WORK TASK - Could you transcribe the entries below exactly, without any of the pictures?

DATA SHOWN -

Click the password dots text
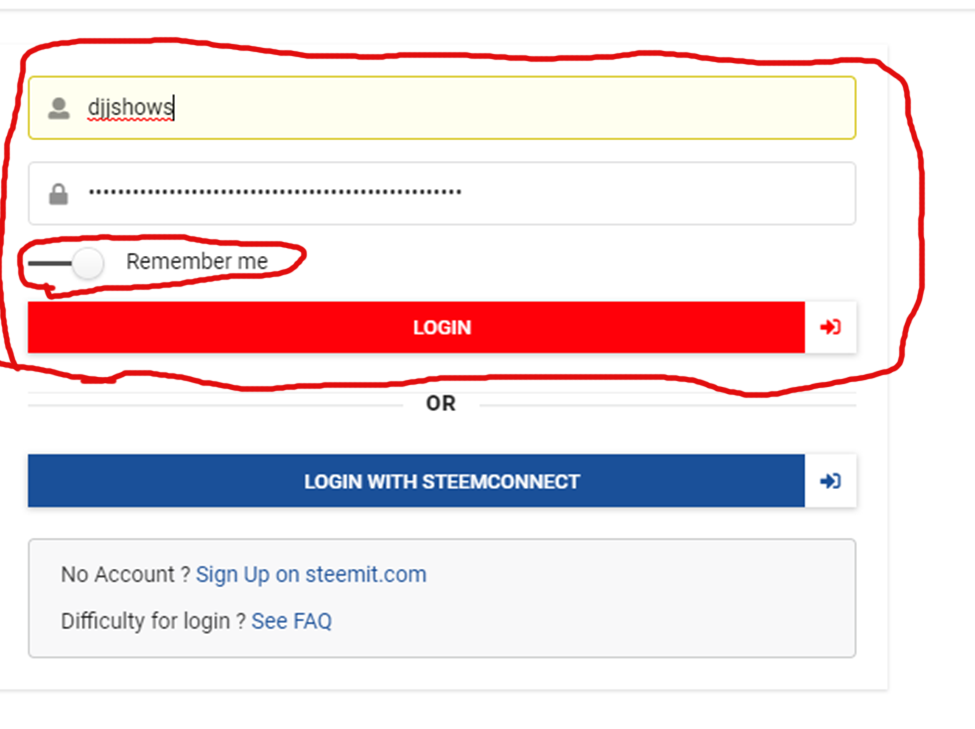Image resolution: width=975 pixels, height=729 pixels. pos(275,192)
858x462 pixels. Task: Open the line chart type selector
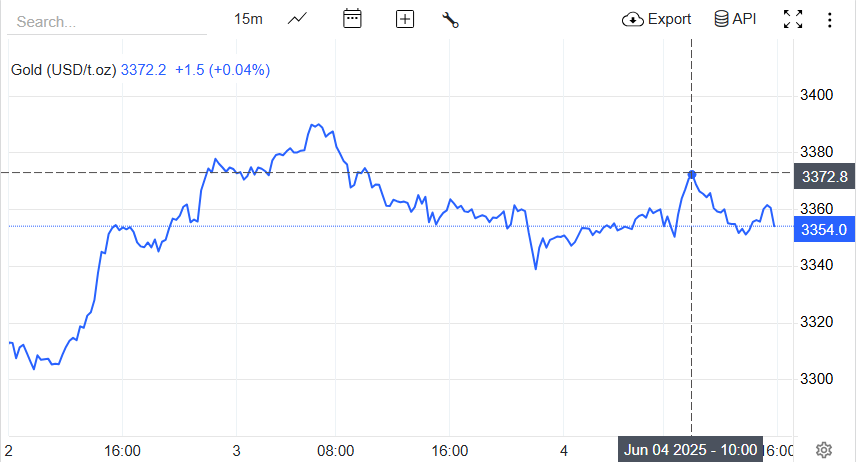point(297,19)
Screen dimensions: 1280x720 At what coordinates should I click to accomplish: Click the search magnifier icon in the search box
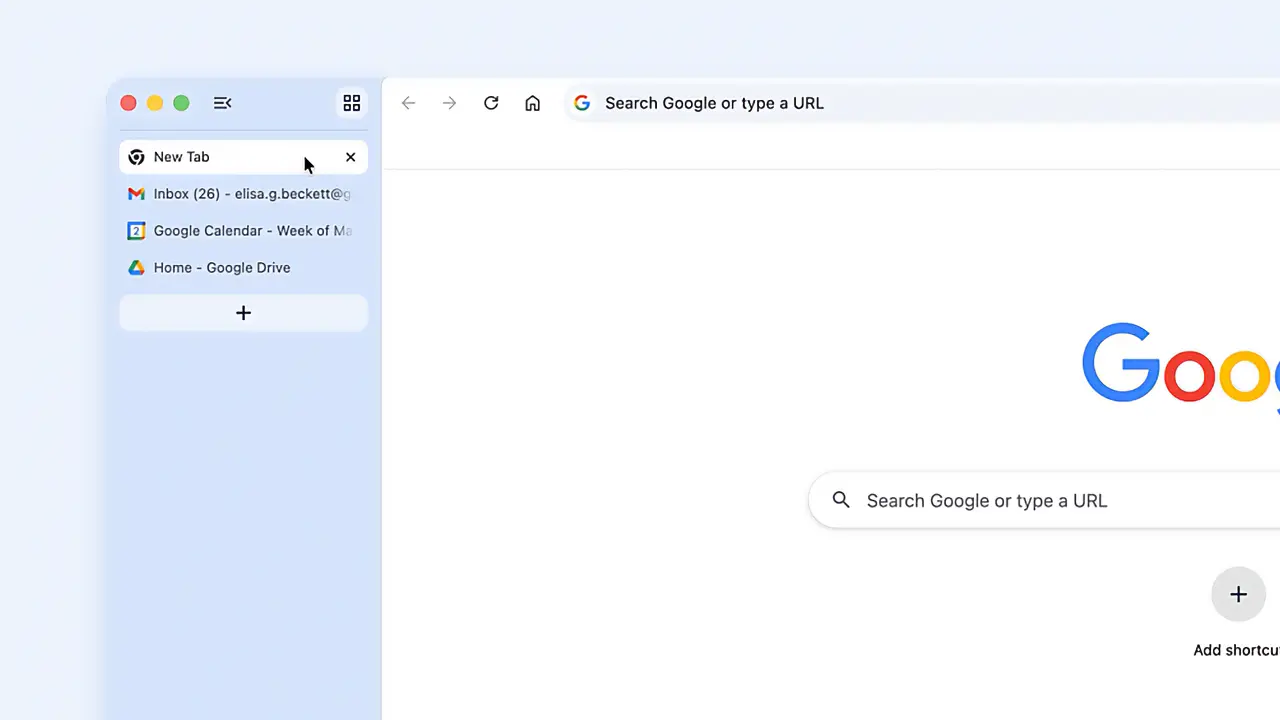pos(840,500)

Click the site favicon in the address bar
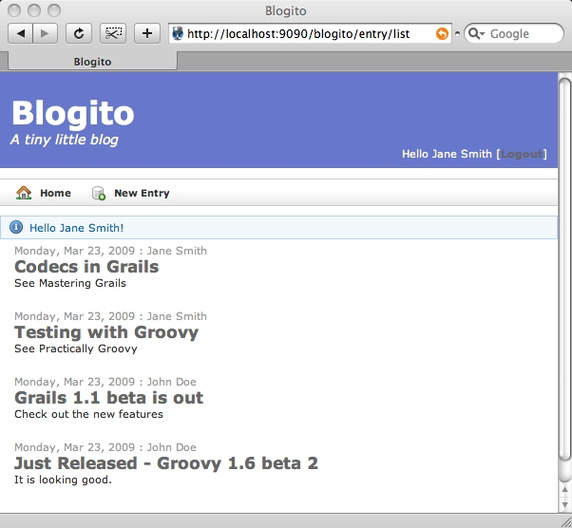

SOLVED EXERCISE -
Click the password dots text
Image resolution: width=975 pixels, height=729 pixels. pos(275,192)
858x462 pixels. Task: Open the line chart type selector
point(297,19)
Screen dimensions: 1280x720 At what coordinates should I click to accomplish: Click the search magnifier icon in the search box
pos(840,500)

Click the site favicon in the address bar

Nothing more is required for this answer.